=== Petunjuk a ===
Salin kembali apa adanya semua baris entri, mulai dari baris yang memuat "Given: Open the three-dot more options menu" sampai akhir entri, termasuk kedua ujungnya. Jangan sertakan gambar dalam jawaban.

=== Teks yang Diberikan ===
========

Kalau semua desa di DIY melakukan apa yang dilakukan Desa Panggungharjo dalam pengelolaan sampah, niscaya Tempat Pembuangan Sampah Terpadu (TPST) Piyungan tanpa sampah. Kelurahan ini mengajak warga turut mengelola sampah dan bisa menukarnya dengan emas. Mereka juga mempekerjakan mantan begal Alas Roban hingga orang dengan gangguan jiwa (ODGJ).
***
Begal dan ODGJ yang bekerja di tempat pengelolaan sampah
Namanya Ahmad Yulianto (52), tapi akrab di panggil Amat. Siang itu saya melihatnya tengah mengangkut pupuk kompos di area Kelompok Usaha Pengelolaan Sampah (Kupas) Panggungharjo, Sewon Bantul. Tampangnya sangar.
Lengan dan lehernya penuh tato. Informasi yang saya dapat, ia pernah masuk penjara berkali-kali. Pernah jadi begal di Alas Roban. Bahkan ia pernah belasan tahun ada di balik jeruji besi.

========

=== Bahan Tersedia ===
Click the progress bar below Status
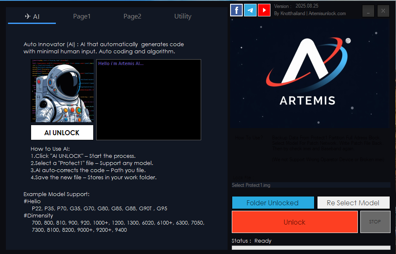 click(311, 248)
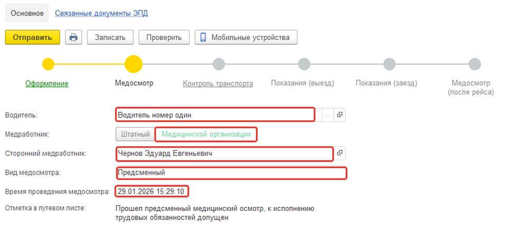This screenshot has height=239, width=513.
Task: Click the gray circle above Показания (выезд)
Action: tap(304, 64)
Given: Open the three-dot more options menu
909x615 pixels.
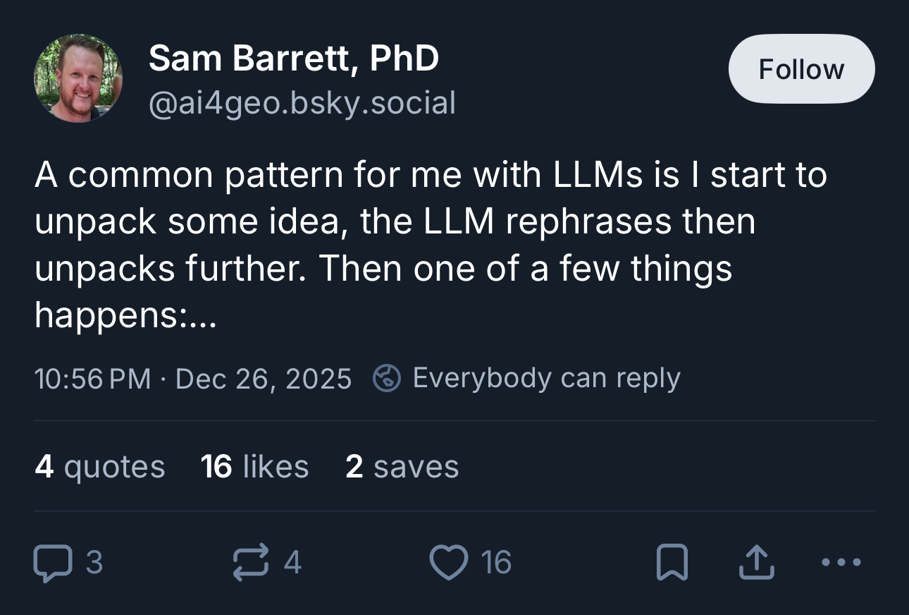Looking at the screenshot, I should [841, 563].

========

=== Petunjuk b ===
Sebutkan setiap singkatan yang kepanjangannya diberikan dalam teks tentang pengelolaan sampah di Panggungharjo, lengkap dengan kepanjangannya.

=== Hasil Tugas a ===
Given: Open the three-dot more options menu
909x615 pixels.
Looking at the screenshot, I should [841, 563].

=== Hasil Tugas b ===
- TPST: Tempat Pembuangan Sampah Terpadu
- ODGJ: orang dengan gangguan jiwa
- Kupas: Kelompok Usaha Pengelolaan Sampah